De ce scénario inspiré d’un reportage pour la télévision sur lequel avait travaillé Robin Campillo, co-scénariste, Cantet tire un thriller, un portrait sociologique vivifiant. On n’est plus « Entre les murs » d’une classe de collège difficile en banlieue parisienne, comme il l’avait filmé en 2008, mais il y a bien l’idée de filmer la parole de jeunes en difficulté autour de leur héritage social et culturel. L’idée de filmer des joutes verbales étonnantes de vitalité assez absentes, finalement, de l’espace public et médiatique. Cet atelier d’écriture n’est certes que le prétexte à ce que nous soyons témoin d’une démocratie en train de se faire.
Mais les rouages de l’exercice formel s’effacent pour laisser toute leur place à la mécanique de l’écriture du roman et à la spontanéité des jeunes apprentis littéraires. Sélectionnés pour la plupart lors de castings sauvages à la sortie de leur lycée ou dans des clubs de sports, les acteurs jouent en effet souvent leur propre rôle. Le cinéaste persiste et signe dans sa démarche de mélange entre réalité et fiction. Ainsi, Marina Foïs elle-même a un double rôle : celui d’une écrivaine parisienne reconnue face à des jeunes en quête de repères devant la caméra et celui d’une actrice également connue qui s’intéresse à des jeunes venus d’horizons plus ordinaires qui aiment ses films et jouent dans un film avec elle.
Héritage ouvrier
L’autre personnage majeur du film est le passé ouvrier de La Ciotat, symbole à la fois ouvrier et cinématographique s’il en est – l’un des premiers documentaires de l’histoire du cinéma, c’est L’arrivée d’un train en gare de La Ciotat, des frères Lumière, en 1895. On pense à la lutte historique d’une poignée d’ouvriers du chantier naval qui, en octobre 1988, alors que tout le monde avait condamné la construction navale en Méditerranée, occupe le chantier. Ils tiendront dix ans sans faiblir et réussiront à sauver le site. À l’heure où les plans de licenciements se succèdent avec, souvent, pour seul résultat, l’obtention de meilleures indemnités, Cantet rend hommage à une lutte en forme d’épopée et de résistance héroïque. Il est loin ce temps là. Et pour le relier au présent et à la question, diffuse mais bien réelle, de la tentation d’une partie de la jeunesse pour les idées d’extrême droite, il emprunte la forme du thriller, avec des séquences nocturnes baignées d’une étonnante lumière de lune.
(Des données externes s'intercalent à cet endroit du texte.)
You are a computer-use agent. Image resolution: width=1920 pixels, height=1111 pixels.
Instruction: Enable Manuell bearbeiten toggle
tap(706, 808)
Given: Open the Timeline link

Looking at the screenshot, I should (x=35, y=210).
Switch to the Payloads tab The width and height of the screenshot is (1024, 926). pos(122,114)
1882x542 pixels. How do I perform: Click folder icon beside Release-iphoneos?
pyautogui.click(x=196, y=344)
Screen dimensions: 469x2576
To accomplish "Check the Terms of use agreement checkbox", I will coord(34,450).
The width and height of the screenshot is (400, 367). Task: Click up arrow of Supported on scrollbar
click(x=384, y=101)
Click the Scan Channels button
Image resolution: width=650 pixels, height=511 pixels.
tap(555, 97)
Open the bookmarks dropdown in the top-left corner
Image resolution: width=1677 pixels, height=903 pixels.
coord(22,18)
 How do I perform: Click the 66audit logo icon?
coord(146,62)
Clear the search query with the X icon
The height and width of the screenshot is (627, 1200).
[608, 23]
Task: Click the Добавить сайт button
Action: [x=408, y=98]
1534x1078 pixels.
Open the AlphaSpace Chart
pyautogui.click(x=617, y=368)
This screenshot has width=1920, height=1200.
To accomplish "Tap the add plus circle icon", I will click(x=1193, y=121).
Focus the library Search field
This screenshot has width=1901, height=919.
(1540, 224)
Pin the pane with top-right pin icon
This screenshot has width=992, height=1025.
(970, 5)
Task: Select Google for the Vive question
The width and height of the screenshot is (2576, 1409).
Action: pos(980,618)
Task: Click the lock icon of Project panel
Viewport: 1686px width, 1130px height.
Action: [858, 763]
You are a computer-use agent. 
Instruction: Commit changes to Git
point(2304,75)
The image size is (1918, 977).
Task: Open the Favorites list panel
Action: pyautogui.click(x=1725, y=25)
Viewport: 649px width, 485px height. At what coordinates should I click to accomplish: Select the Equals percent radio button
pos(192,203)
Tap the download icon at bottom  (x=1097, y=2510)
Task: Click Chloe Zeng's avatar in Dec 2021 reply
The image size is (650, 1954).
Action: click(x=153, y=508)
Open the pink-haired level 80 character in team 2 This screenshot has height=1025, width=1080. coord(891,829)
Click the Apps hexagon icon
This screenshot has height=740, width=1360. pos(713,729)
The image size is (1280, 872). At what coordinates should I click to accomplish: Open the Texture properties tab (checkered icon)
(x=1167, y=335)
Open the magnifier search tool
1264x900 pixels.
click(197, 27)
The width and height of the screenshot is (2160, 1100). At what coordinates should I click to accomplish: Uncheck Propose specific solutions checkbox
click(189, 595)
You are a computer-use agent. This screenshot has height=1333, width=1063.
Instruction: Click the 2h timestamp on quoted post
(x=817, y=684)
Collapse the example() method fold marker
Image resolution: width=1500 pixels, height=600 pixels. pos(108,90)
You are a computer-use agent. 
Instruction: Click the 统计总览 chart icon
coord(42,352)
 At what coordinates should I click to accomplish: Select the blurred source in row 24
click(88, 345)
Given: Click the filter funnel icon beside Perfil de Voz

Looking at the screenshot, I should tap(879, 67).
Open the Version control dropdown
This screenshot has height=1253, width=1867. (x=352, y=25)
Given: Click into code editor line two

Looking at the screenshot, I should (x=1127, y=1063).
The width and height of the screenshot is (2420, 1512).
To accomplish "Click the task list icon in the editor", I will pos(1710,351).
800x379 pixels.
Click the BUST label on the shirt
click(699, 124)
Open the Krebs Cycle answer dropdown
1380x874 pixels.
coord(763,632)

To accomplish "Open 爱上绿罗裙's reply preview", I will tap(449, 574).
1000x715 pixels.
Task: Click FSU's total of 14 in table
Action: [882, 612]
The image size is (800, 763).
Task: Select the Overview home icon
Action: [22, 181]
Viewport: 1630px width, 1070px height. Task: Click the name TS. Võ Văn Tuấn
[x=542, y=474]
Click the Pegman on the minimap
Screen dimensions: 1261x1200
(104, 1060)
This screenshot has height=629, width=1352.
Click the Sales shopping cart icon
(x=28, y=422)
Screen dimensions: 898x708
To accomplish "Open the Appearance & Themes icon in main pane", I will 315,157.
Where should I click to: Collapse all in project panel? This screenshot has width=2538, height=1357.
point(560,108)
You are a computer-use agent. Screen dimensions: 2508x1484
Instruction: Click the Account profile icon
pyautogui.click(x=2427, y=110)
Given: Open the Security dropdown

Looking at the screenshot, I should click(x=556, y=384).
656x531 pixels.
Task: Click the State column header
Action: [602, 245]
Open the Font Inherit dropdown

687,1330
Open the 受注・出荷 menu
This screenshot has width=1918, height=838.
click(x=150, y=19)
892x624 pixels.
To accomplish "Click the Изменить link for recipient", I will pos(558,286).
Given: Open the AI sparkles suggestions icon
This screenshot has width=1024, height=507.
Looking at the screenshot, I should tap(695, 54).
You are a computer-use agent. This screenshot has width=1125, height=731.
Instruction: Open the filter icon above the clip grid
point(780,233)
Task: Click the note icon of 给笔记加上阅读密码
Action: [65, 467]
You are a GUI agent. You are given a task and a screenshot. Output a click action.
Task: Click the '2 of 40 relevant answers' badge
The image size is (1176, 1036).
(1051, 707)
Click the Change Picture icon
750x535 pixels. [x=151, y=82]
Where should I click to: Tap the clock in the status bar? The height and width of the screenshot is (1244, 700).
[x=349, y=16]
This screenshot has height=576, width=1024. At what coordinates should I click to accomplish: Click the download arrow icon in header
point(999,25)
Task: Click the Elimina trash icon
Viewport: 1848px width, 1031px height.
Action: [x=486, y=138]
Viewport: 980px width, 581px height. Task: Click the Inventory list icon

Pas d’étude sociologique mais l’auscultation par petites touches des méandres de l’adolescence masculine, du rapport au corps, au groupe, à la séduction, à sa propre solitude, au besoin d’intégration ou au contraire d’affirmation de soi. Et les effets de l’ennui sur une jeunesse qui se retrouve entourée d’écrans, de messages, d’annonces terribles comme celles qui tournent autour des réfugiés et des exilés de guerre, une jeunesse qui galère dans la fracture sociale et le chômage de masse, pour trouver sa place sous les injonctions implicites d'une réussite essentiellement financière. Dans ce contexte, la tentation de « tirer sur quelqu'un, juste pour que quelque chose se passe » émerge dangereusement.
L’Atelierréalisé par Laurent Cantet, 1 h 53.